== Data ==

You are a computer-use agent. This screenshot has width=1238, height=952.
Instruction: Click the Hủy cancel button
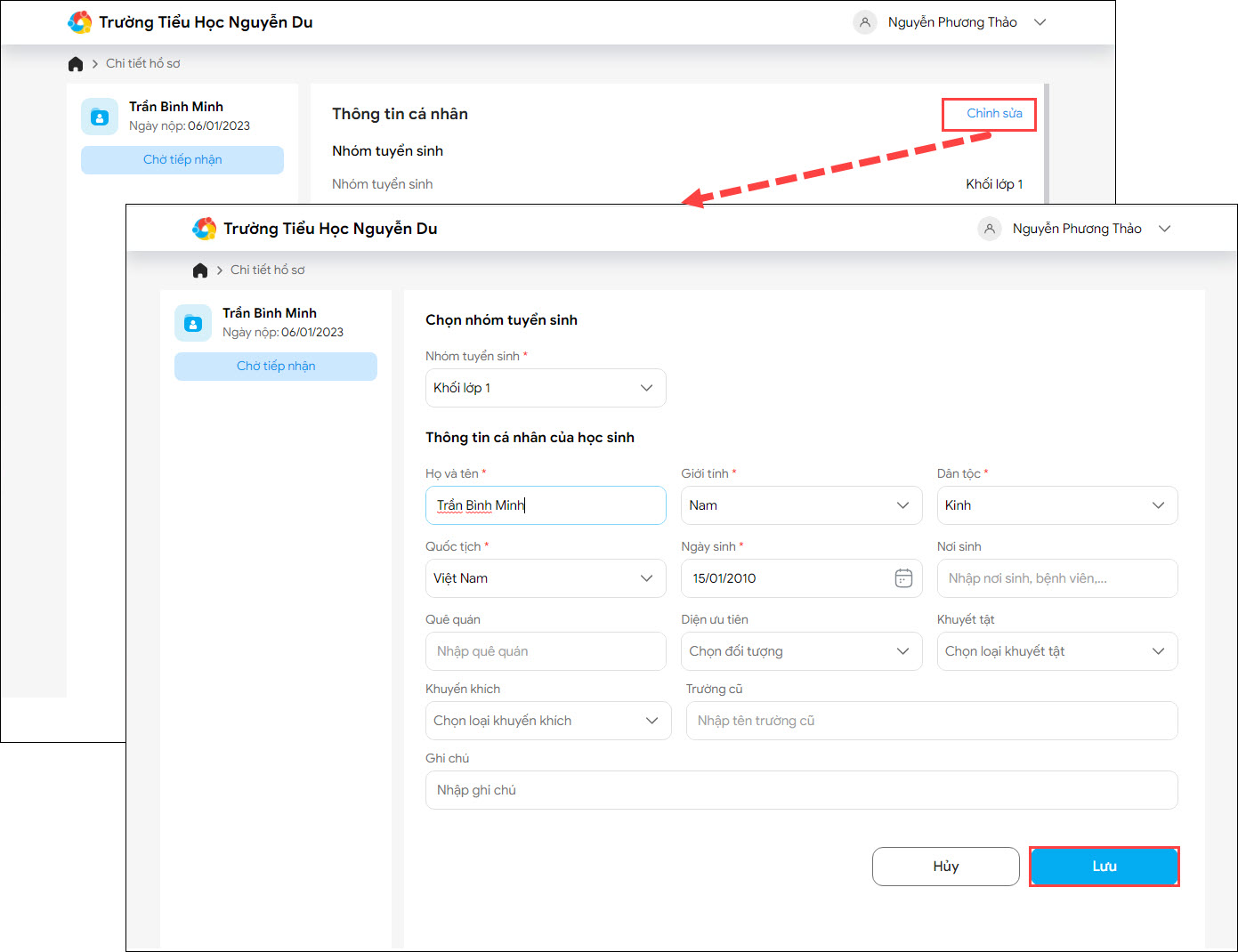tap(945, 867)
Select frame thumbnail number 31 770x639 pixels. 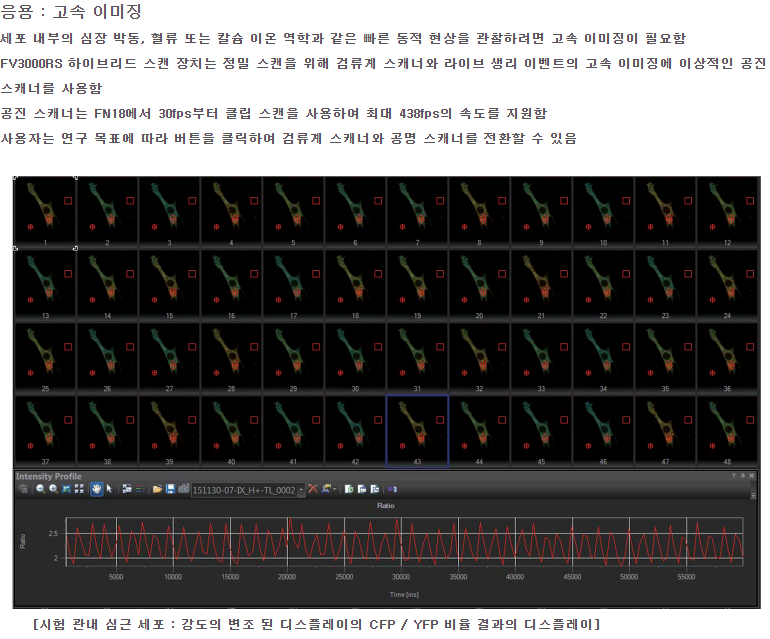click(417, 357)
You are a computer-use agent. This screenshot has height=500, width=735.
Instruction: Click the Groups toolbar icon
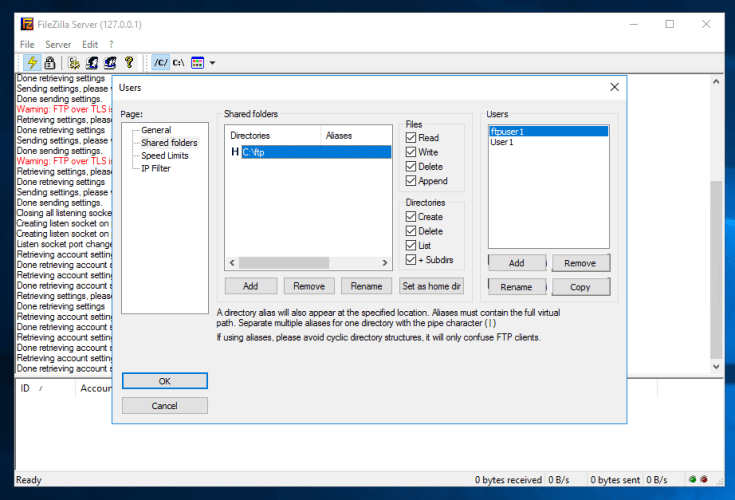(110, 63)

===

◆ **Problem description**: From the records given above, copy all lines containing "height".

◆ **Exercise result**:
You are a computer-use agent. This screenshot has width=1238, height=952.
You are a computer-use agent. This screenshot has height=500, width=735.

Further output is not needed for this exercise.